Initiales Magazine - « Howards End », par Nicolas Seine

 Initiales Magazine - « Howards End », par Nicolas Seine
01 avril 2016

« Howards End »

Que tous ceux qui pleurent d’avance la fin de Downtown Abbey, qui ont déjà réservé pour leurs prochaines vacances un cottage dans le Derbyshire et connaissent par cœur l’œuvre complète de Jane Austen soient rassurés : il leur reste peut-être un chef-d’œuvre classique de la littérature anglaise à découvrir, avec cet Howards End de E. M. Forster, publié outre-Manche en 1910 et superbement réédité en 2015 par les éditions Le Bruit du temps.

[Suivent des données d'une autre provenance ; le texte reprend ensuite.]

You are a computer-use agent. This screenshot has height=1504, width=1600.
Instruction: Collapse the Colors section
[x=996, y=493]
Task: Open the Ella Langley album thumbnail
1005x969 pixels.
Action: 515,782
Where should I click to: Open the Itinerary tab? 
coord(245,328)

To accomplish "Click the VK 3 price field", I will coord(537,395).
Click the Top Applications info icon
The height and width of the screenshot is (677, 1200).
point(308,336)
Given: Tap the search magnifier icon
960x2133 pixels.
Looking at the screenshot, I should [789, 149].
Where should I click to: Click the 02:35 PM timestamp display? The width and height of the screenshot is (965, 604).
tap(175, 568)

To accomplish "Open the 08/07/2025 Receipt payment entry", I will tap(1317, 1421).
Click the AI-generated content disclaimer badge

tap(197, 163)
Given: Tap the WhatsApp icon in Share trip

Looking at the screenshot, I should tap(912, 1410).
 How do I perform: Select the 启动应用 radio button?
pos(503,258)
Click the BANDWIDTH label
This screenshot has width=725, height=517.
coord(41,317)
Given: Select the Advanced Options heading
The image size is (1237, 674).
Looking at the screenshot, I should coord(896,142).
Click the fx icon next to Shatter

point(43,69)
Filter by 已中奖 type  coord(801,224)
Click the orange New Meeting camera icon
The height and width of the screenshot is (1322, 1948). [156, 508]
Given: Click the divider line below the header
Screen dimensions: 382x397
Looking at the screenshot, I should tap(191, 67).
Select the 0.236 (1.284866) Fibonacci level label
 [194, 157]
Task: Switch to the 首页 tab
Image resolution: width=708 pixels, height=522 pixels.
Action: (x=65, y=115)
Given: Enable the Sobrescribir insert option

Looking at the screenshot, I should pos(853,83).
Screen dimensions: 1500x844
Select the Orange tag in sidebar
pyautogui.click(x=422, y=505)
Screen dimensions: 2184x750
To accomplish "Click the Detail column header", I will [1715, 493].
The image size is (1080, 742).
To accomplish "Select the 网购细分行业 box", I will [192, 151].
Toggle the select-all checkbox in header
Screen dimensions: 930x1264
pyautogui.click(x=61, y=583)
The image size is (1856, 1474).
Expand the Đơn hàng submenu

Nous sommes donc au tout début du XXe siècle, dans la campagne anglaise, aux côtés de trois familles : les Wilcox, riches capitalistes attachés à leur fortune et leur demeure de Howards End ; les sœurs Schlegel représentent la petite bourgeoisie intellectuelle, cultivées, optimistes et ouvertes d’esprit — bref, aujourd’hui on dirait qu’elles sont un peu « bobos » ; et les Bast, un couple travaillant à Londres, en proie à de sérieuses difficultés financières et personnelles.

Howards End est à la fois un grand roman de mœurs qui dépeint les relations entre ces trois familles — ces trois facettes de la société anglaise de l’époque, empreintes de préjugés et d’incompréhension. Mais c’est surtout un grand roman social sur les rapports de classes, un portrait d’une Angleterre en pleine mutation, en pleine modernisation. Ainsi Londres, ville qui fascine autant qu’elle broie ceux qui y vivent et qui contraste radicalement avec la description idéalisée de la vie à la campagne, ou la question du droit de vote des femmes qui mobilise les sœurs Schlegel, ou encore la modernité elle-même qui engendre les diverses insatisfactions et jalousies qui semblent habiter chacun des personnages.

C’est une lecture qui vaut aussi pour l’écriture de Forster, son portrait précis et sans concession des mœurs de son temps, son humour omniprésent, souvent très anglais, parfois narquois. Tout ceci fait vraiment d’Howards End l’un des plus grands romans du XXe siècle, très loin du livre un peu poussiéreux que l’on s’imaginait. Mais ça, c’était avant de l’avoir lu.